What's the fastest class of MicroSD the TBolt can support and still be stable? I know the DX could only go up to a class 4 most of the time before it started having issues, and that's currently what I'm using in my tbolt (included one was a class 2, swapped that out with the one i had in my DX). I'd like to get a faster one if I can to help speed up Boot Manager installed ROMS.


----------



## Veridor (Jun 10, 2011)

Class 10, last I checked.


----------



## dirtyfingers (Jun 7, 2011)

The one included with mine was a class 4. But yes class 10 I believe is the fastest


----------



## mandog202 (Jun 7, 2011)

Alright just ordered a class 10, Hopefully this gives boot manager ROMs enough of a speed boost that I can actually use it other than just playing around for a few minutes.


----------



## Snow02 (Jun 14, 2011)

Please, look at this before buying a class 10 card. And then don't.

Link


----------



## Jrocker23 (Jun 10, 2011)

I have a 32gb class 10 and no big difference....


----------



## mandog202 (Jun 7, 2011)

Snow02 said:


> Please, look at this before buying a class 10 card.
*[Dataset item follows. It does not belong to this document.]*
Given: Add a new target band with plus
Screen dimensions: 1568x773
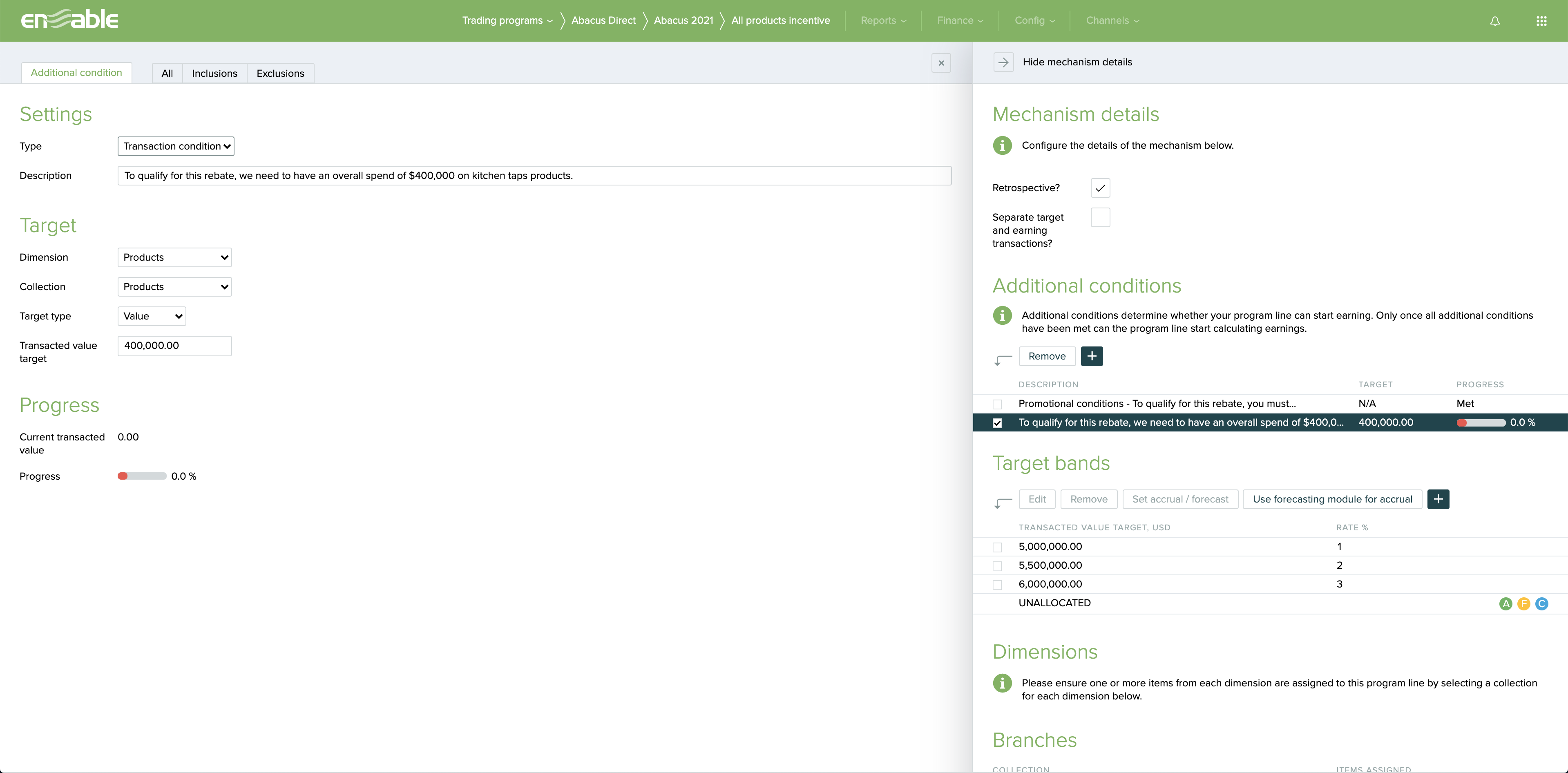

And then don't.
> 
> Link


too late, it's already shipped. lol, newegg and their fast shipping is a godsend and a pain at the same time. I needed another 32GB anyway to replace the 16 in my DX, so even if it doesn't make any difference it won't entirely be a waste.


----------



## Smok3d (Jun 12, 2011)

mandog202 said:


> too late, it's already shipped. lol, newegg and their fast shipping is a godsend and a pain at the same time. I needed another 32GB anyway to replace the 16 in my DX, so even if it doesn't make any difference it won't entirely be a waste.


Or just reject the shipment!


----------